There is hardly a parent who hasn’t heard the plaintiff cry, at some point in their child’s school career, “Why do I have to learn algebra?” If it isn’t algebra, then something else like history. “I’m never going to use this stuff!”
This is usually the moment when most parents tend to flounder on how to respond. The answers can range from the somewhat reasonable, “Maybe you’ll end up an engineer or architect!” to the frustrated last resort, “Because being a student is your job and this is part of the job!”
(It’s entertaining to muse the reaction of those students who really did become an engineer or architect. “Oh, that’s a great idea. Let me get back to my math homework! Thanks, Mom!” Has that ever happened?)
WHAT IS THE ALGEBRA ANSWER?
So, what is the right answer? How do we explain something that we probably asked our parents years ago and probably received a version closer to “I don’t want to hear it. Go do your homework before I smack you!”
I don’t think there is a single answer that will work for everyone, but I will offer some options.
Calmly discuss the roots of our education system. Our curriculum was developed in the late 1800’s by Victorians. Their motive was two-fold; to standardize an unruly, inconsistent system and mold young people to fit into society’s needs, such as factory workers.
The basic design of the system hasn’t changed in the last 130 plus years. The class curriculum is part of the grand design and shouldn’t be questioned.

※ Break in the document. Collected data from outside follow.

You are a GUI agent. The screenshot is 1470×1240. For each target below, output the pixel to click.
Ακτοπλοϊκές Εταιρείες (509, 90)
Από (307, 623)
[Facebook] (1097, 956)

Expect a lot of eye-rolling with this approach.
There really are students who do go on to become architects and engineers or historians or whatever the career path that matches the class complaint.
Taking the class exposes the student to the possibilities that may actually interest them.

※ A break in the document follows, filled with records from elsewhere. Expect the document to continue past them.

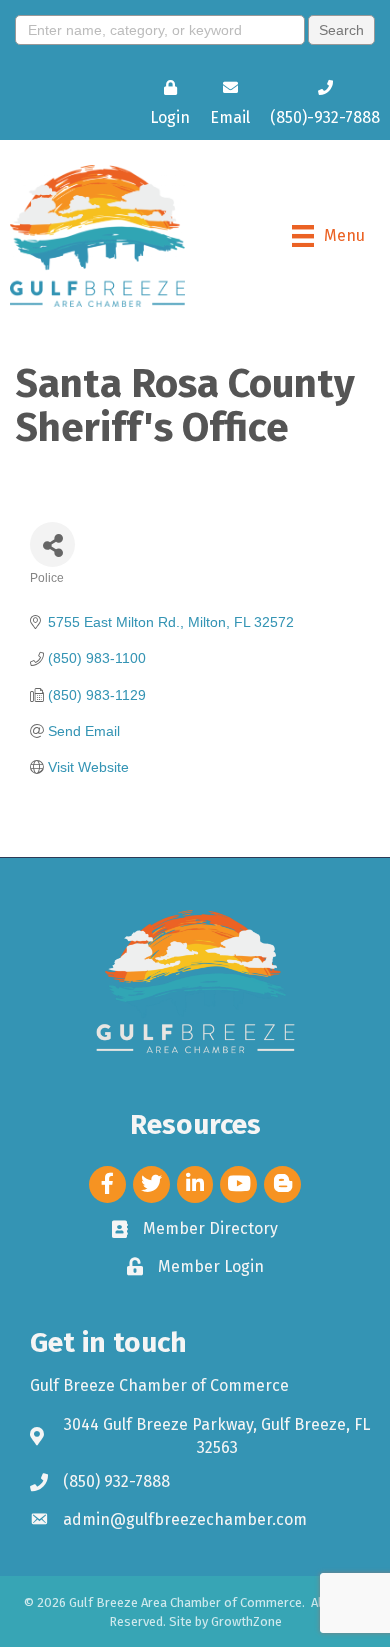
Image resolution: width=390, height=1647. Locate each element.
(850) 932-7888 (116, 1481)
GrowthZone (246, 1621)
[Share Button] (52, 544)
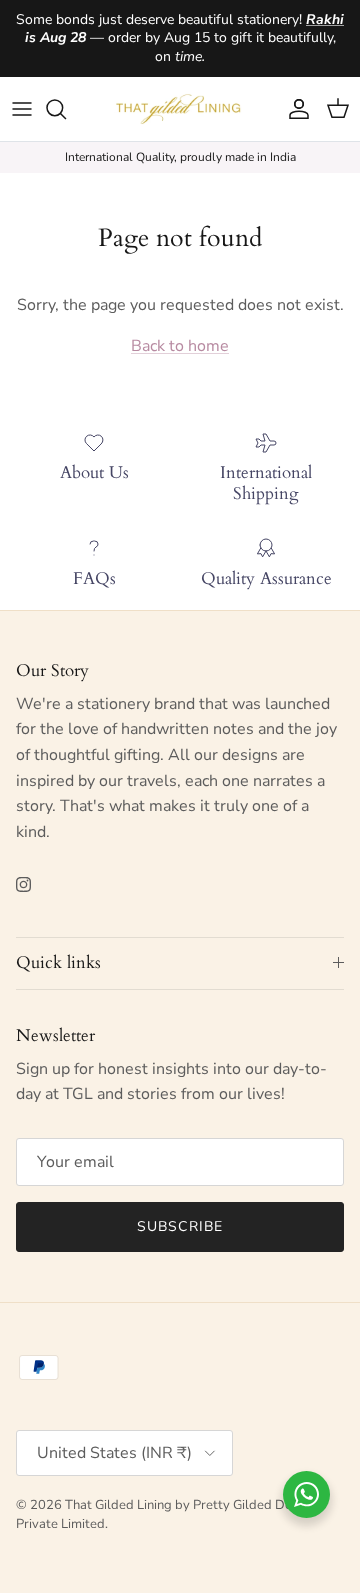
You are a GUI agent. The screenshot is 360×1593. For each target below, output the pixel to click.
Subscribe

When, inevitably, the child claims to have zero interest in blah, blah, blah, the response should be that they can’t really make that decision until they have completed the class.

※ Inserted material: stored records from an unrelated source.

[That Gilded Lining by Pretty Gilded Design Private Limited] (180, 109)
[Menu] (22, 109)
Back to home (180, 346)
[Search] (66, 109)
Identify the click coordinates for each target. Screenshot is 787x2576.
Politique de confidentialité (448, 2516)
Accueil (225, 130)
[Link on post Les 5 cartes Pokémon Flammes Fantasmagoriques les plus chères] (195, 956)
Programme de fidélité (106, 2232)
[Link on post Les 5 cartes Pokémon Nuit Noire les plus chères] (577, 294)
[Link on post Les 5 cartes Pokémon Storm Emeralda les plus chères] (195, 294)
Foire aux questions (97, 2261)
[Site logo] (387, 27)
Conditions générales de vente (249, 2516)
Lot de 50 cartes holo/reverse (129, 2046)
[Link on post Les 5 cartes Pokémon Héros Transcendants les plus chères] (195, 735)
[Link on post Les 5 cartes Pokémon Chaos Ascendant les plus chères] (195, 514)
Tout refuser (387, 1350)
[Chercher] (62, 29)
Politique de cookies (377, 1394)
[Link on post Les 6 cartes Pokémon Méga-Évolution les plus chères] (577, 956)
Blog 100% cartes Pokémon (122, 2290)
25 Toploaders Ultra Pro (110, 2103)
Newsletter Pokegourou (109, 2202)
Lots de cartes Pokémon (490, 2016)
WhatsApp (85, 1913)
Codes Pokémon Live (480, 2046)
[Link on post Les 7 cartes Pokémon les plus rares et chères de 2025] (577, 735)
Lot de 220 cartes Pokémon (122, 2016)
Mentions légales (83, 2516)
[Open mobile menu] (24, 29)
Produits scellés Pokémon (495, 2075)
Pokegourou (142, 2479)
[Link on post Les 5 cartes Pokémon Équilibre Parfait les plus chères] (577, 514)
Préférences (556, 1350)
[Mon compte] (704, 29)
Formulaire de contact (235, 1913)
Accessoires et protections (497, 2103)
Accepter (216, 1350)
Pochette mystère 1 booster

At this point, a small foot is usually stamped and the child sulkily returns to work, which is all you really wanted in the first place.
LEARN HOW TO LEARN APPROACH
My personal approach to this question is the “learn how to learn”.
In other words, don’t think, Johnny, that this is all about algebra. It isn’t. This is teaching you how to learn. How to absorb, understand and apply knowledge that may seem confusing and frustrating. This process teaches you how to approach challenges in life.
I promise you, Johnny, that future challenges will make Algebra seem like a piece of cake. Beating Algebra will help prepare you for the rest. Now, get back in there and learn something, Mister!
And isn’t that actually true? Doesn’t every challenge we face get just a little easier because we are slowly building our tools and coping mechanisms on how to handle them? If it isn’t algebra, then it’s the new boss or a new project dumped on our desk.
We may not appreciate everything we have to learn in school or think we will ever use, but we will. One way or the other.